[Stored records]
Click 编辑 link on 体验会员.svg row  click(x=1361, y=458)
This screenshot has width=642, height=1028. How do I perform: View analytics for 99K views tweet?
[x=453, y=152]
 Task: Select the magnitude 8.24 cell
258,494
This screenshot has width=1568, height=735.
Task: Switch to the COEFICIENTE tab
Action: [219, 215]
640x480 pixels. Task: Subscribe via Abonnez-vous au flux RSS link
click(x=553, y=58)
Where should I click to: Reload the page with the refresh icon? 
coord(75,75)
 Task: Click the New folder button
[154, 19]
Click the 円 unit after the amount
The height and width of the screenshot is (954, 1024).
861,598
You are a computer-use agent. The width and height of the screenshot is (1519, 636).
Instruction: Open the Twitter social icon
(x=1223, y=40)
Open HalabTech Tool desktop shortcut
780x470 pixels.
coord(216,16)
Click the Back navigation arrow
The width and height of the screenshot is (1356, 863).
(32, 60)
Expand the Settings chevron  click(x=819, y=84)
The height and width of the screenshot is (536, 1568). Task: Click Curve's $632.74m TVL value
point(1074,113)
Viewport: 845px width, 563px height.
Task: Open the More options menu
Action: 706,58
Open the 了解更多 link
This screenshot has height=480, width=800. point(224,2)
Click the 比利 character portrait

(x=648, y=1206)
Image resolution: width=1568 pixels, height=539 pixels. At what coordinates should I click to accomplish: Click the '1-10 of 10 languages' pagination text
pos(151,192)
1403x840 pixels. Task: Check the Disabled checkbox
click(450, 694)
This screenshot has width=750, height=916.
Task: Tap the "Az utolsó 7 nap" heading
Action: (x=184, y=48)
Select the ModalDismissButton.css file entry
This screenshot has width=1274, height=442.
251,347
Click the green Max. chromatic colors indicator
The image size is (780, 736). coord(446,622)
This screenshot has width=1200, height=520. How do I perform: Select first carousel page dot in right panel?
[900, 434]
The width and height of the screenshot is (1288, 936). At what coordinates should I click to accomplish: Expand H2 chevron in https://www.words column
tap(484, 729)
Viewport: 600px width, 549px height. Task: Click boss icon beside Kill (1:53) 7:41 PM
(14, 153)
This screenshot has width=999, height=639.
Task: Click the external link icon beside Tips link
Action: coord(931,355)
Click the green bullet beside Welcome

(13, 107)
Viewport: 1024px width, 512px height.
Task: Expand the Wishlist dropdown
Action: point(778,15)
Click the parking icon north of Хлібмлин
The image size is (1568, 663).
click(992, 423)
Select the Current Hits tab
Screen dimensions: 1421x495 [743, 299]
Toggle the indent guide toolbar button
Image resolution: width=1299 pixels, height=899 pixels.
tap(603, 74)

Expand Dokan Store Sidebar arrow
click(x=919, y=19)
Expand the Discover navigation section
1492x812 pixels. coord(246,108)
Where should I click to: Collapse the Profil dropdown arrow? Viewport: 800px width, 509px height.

> **About this exercise**:
Line by line, retype the records with no changes.

> **Task solution**:
Click 编辑 link on 体验会员.svg row  click(x=1361, y=458)
This screenshot has width=642, height=1028. How do I perform: View analytics for 99K views tweet?
[x=453, y=152]
 Task: Select the magnitude 8.24 cell
258,494
This screenshot has width=1568, height=735.
Task: Switch to the COEFICIENTE tab
Action: [219, 215]
640x480 pixels. Task: Subscribe via Abonnez-vous au flux RSS link
click(x=553, y=58)
Where should I click to: Reload the page with the refresh icon? 
coord(75,75)
 Task: Click the New folder button
[154, 19]
Click the 円 unit after the amount
The height and width of the screenshot is (954, 1024).
861,598
You are a computer-use agent. The width and height of the screenshot is (1519, 636).
Instruction: Open the Twitter social icon
(x=1223, y=40)
Open HalabTech Tool desktop shortcut
780x470 pixels.
coord(216,16)
Click the Back navigation arrow
The width and height of the screenshot is (1356, 863).
(32, 60)
Expand the Settings chevron  click(x=819, y=84)
The height and width of the screenshot is (536, 1568). Task: Click Curve's $632.74m TVL value
point(1074,113)
Viewport: 845px width, 563px height.
Task: Open the More options menu
Action: 706,58
Open the 了解更多 link
This screenshot has height=480, width=800. point(224,2)
Click the 比利 character portrait

(x=648, y=1206)
Image resolution: width=1568 pixels, height=539 pixels. At what coordinates should I click to accomplish: Click the '1-10 of 10 languages' pagination text
pos(151,192)
1403x840 pixels. Task: Check the Disabled checkbox
click(450, 694)
This screenshot has width=750, height=916.
Task: Tap the "Az utolsó 7 nap" heading
Action: (x=184, y=48)
Select the ModalDismissButton.css file entry
This screenshot has width=1274, height=442.
251,347
Click the green Max. chromatic colors indicator
The image size is (780, 736). coord(446,622)
This screenshot has width=1200, height=520. How do I perform: Select first carousel page dot in right panel?
[900, 434]
The width and height of the screenshot is (1288, 936). At what coordinates should I click to accomplish: Expand H2 chevron in https://www.words column
tap(484, 729)
Viewport: 600px width, 549px height. Task: Click boss icon beside Kill (1:53) 7:41 PM
(14, 153)
This screenshot has width=999, height=639.
Task: Click the external link icon beside Tips link
Action: coord(931,355)
Click the green bullet beside Welcome

(13, 107)
Viewport: 1024px width, 512px height.
Task: Expand the Wishlist dropdown
Action: point(778,15)
Click the parking icon north of Хлібмлин
The image size is (1568, 663).
click(992, 423)
Select the Current Hits tab
Screen dimensions: 1421x495 [743, 299]
Toggle the indent guide toolbar button
Image resolution: width=1299 pixels, height=899 pixels.
tap(603, 74)

Expand Dokan Store Sidebar arrow
click(x=919, y=19)
Expand the Discover navigation section
1492x812 pixels. coord(246,108)
Where should I click to: Collapse the Profil dropdown arrow? Viewport: 800px width, 509px height.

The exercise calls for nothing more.